> [Text under study]:
****************************************

The global e-waste problem is more severe than it seems. Latest estimates show that the world now discards approximately 50 million tons of e-waste per year (an amount greater in weight than all of the commercial airliners ever made) of which only about 20% is formally recycled, the rest is usually discarded in landfills or are treated in a crude way, exposing e-waste workers to toxic and carcinogenic substances like lead, cadmium, and mercury

According to the latest World Health Organization (WHO) report “As many as 12.9 million women are working in the informal waste sector, which potentially exposes them to toxic e-waste and puts them and their unborn children at risk “ Meanwhile more than 18 million children and adolescents, some as young as 5 years of age, are actively engaged in the informal industrial sector, of which waste processing is a sub-sector. Children are often engaged by parents or caregivers in e-waste recycling because their small hands are more dexterous than those of adults. Other children live, go to school and play near e-waste recycling centres where high levels of toxic chemicals, mostly lead and mercury, can damage their intellectual abilities

Understanding the trend of e-waste generation and collection, an example of the kind of comparative data available via the portal’s interactive map: In 2016, Japan generated 2,139 Metric Tons of e-waste, only 26% of which was formally collected. On a per capita average basis, each Japanese resident discarded 16.9 kilograms of e-waste – less than the average levels of the USA and Germany (19.4 kg and 22.8 kg per person, respectively), but far above the Asian per capita average of 4.2 kg.

****************************************

> [Activity]:
Reproduce the e-waste passage word for word, everything from "Understanding the trend" down to "average of 4.2 kg.". Rely on the text above and nothing else.

> [Given information]:
****************************************

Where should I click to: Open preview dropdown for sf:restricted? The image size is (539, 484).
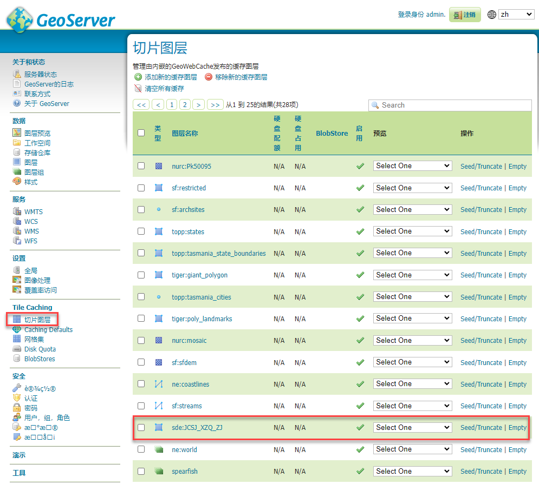pos(412,188)
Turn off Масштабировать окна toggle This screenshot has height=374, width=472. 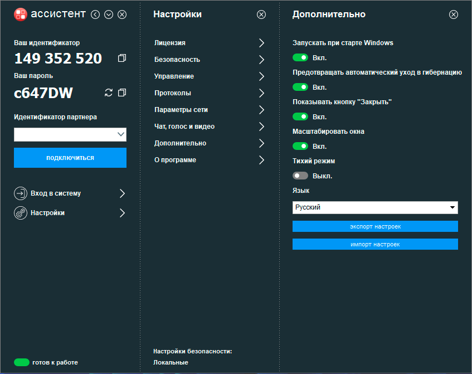click(300, 147)
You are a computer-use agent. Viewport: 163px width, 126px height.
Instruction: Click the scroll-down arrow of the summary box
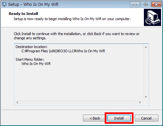pyautogui.click(x=146, y=97)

****************************************

> [Response to the exercise]:
Understanding the trend of e-waste generation and collection, an example of the kind of comparative data available via the portal’s interactive map: In 2016, Japan generated 2,139 Metric Tons of e-waste, only 26% of which was formally collected. On a per capita average basis, each Japanese resident discarded 16.9 kilograms of e-waste – less than the average levels of the USA and Germany (19.4 kg and 22.8 kg per person, respectively), but far above the Asian per capita average of 4.2 kg.